#### Saved data entries
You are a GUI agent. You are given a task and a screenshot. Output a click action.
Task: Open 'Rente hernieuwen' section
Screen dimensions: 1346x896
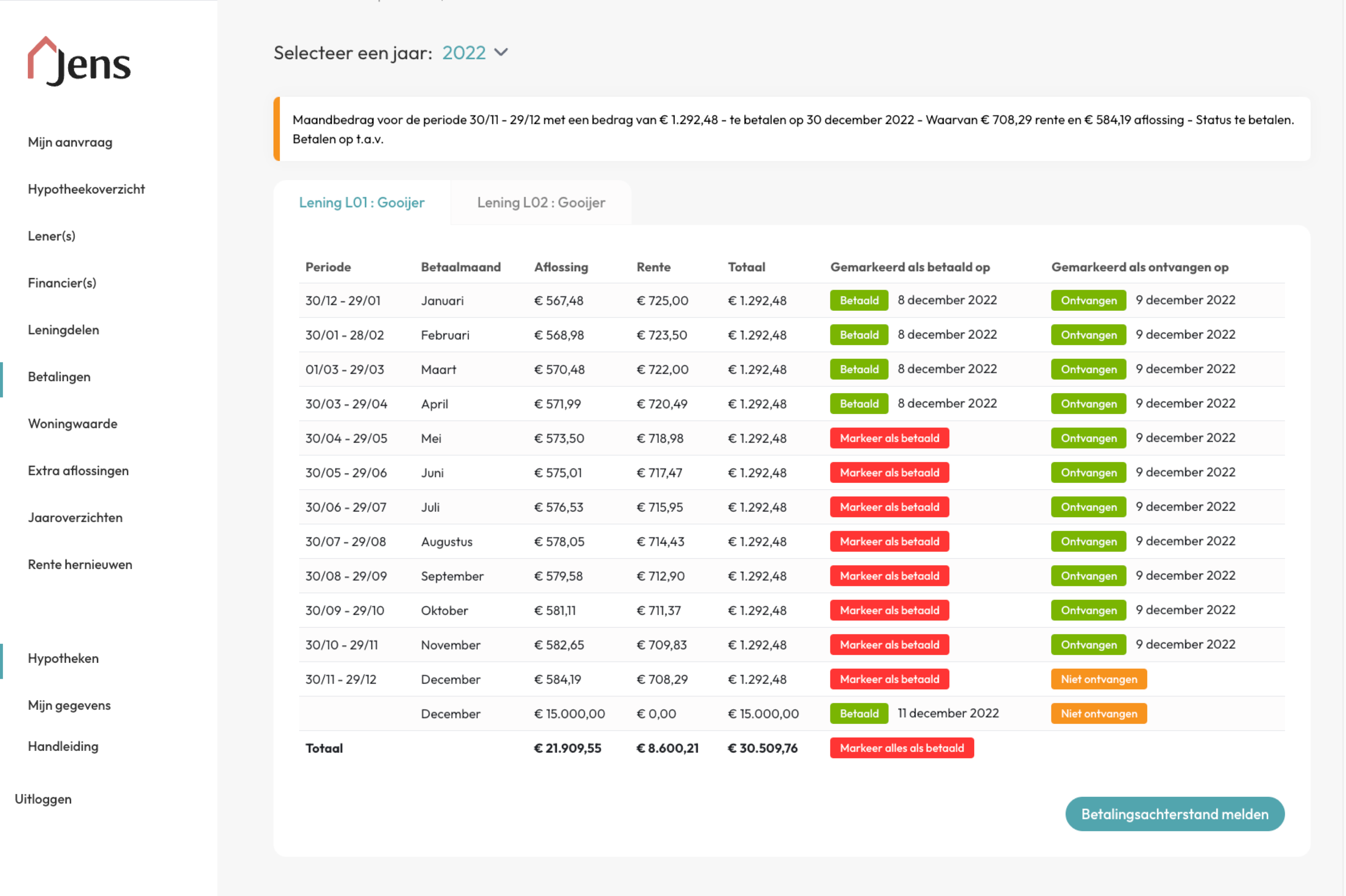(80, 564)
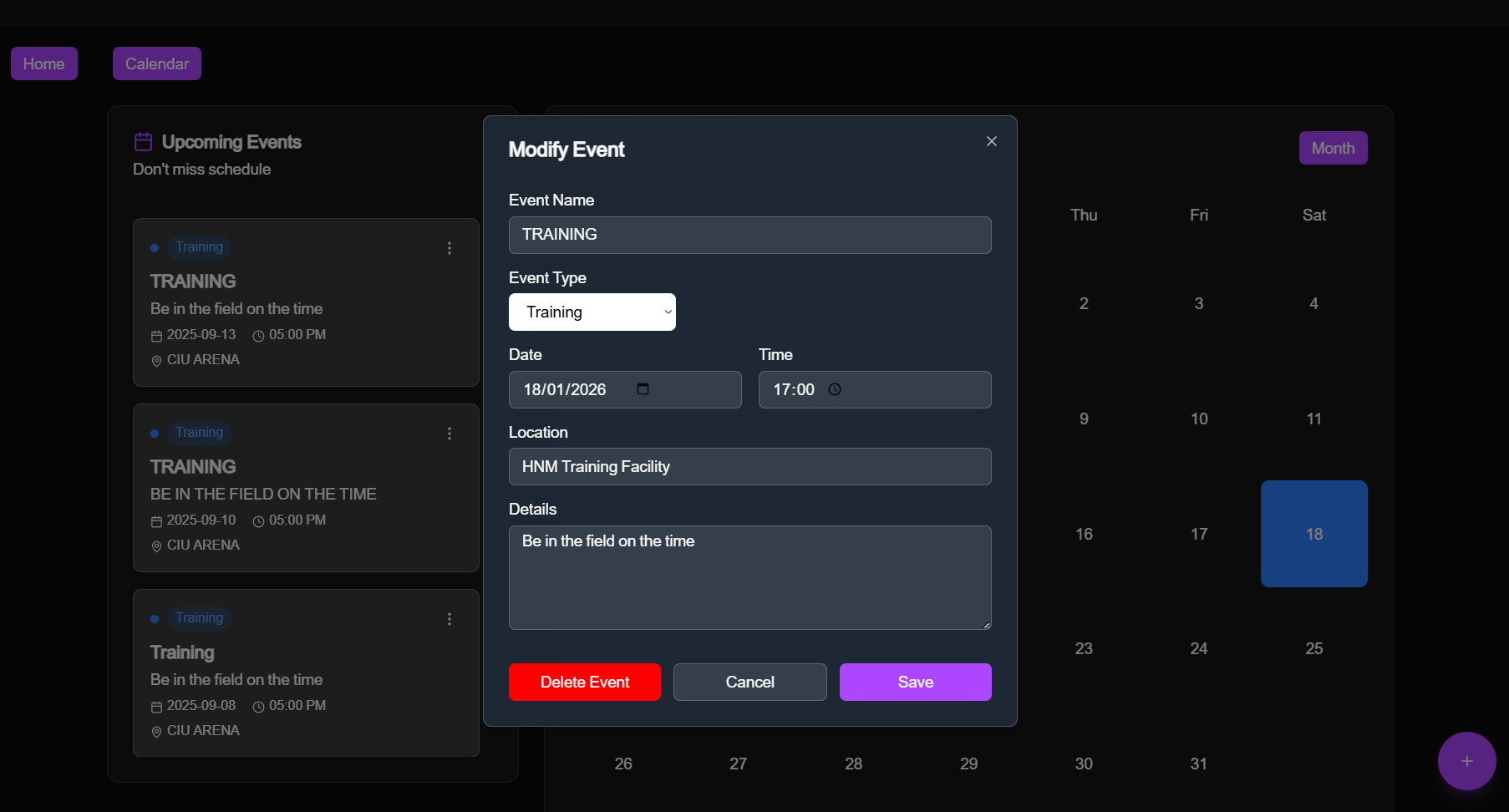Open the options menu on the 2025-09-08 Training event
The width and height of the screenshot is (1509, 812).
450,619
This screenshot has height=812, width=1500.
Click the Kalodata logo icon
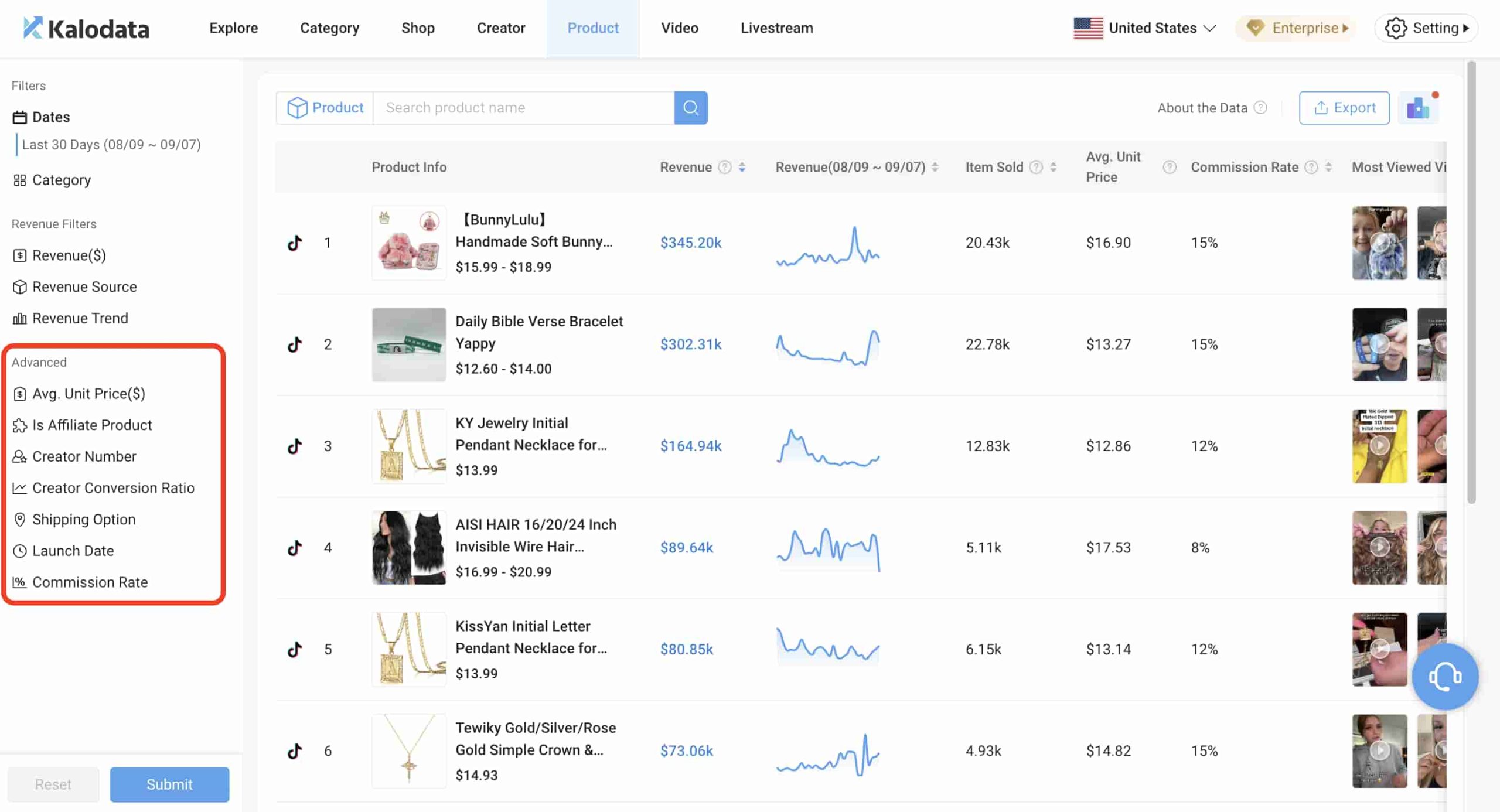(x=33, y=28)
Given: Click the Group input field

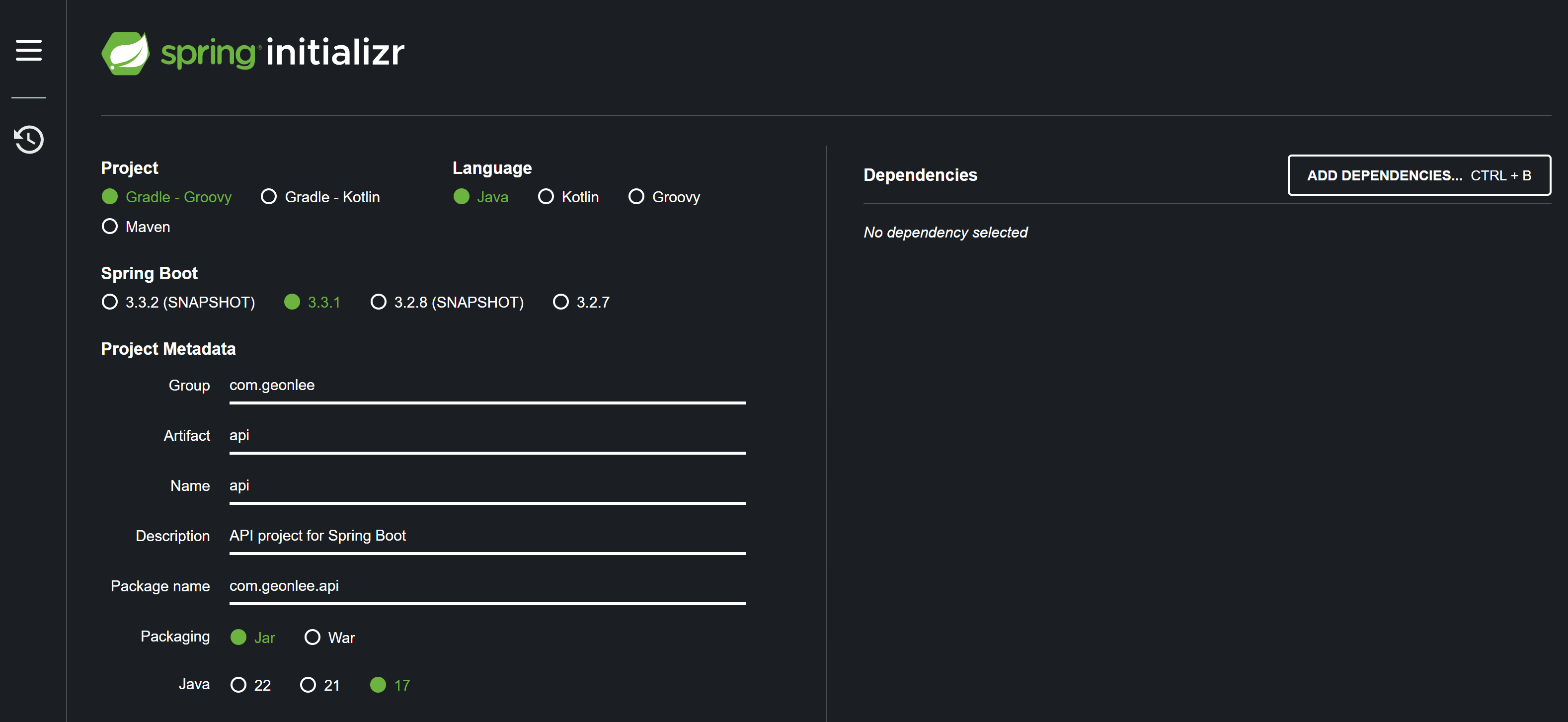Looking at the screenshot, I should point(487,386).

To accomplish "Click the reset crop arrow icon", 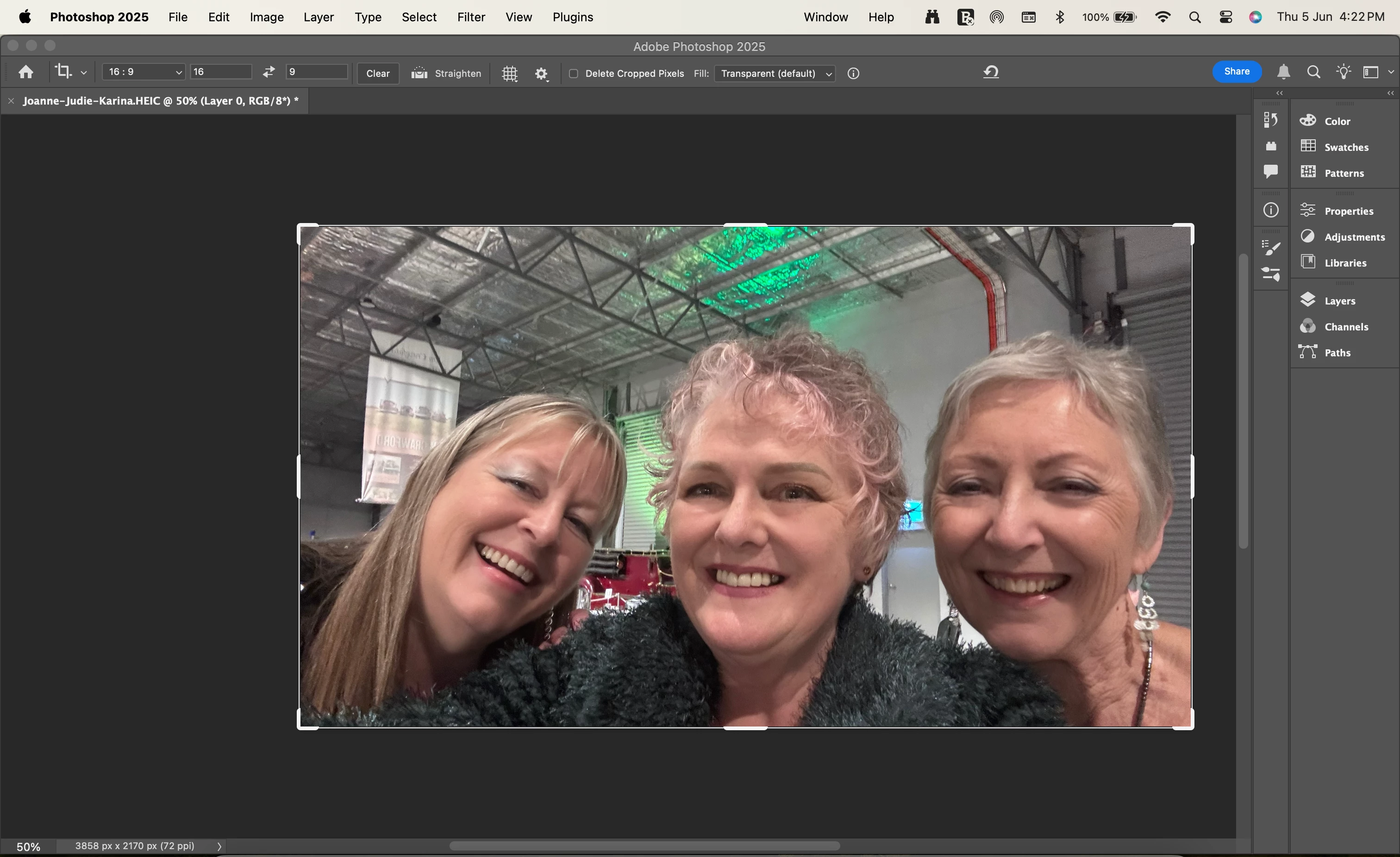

#### What needs to be done
A verbatim copy of the data, free of pictures, is the expected answer.

#### Completed task
You are a GUI agent. You are given a task and a screenshot. Output a click action.
Task: Open 'Rente hernieuwen' section
Screen dimensions: 1346x896
(80, 564)
Open the options menu on the 2025-09-08 Training event
The width and height of the screenshot is (1509, 812).
450,619
This screenshot has height=812, width=1500.
Click the Kalodata logo icon
(x=33, y=28)
Given: Click the Group input field

Looking at the screenshot, I should point(487,386).

To accomplish "Click the reset crop arrow icon", 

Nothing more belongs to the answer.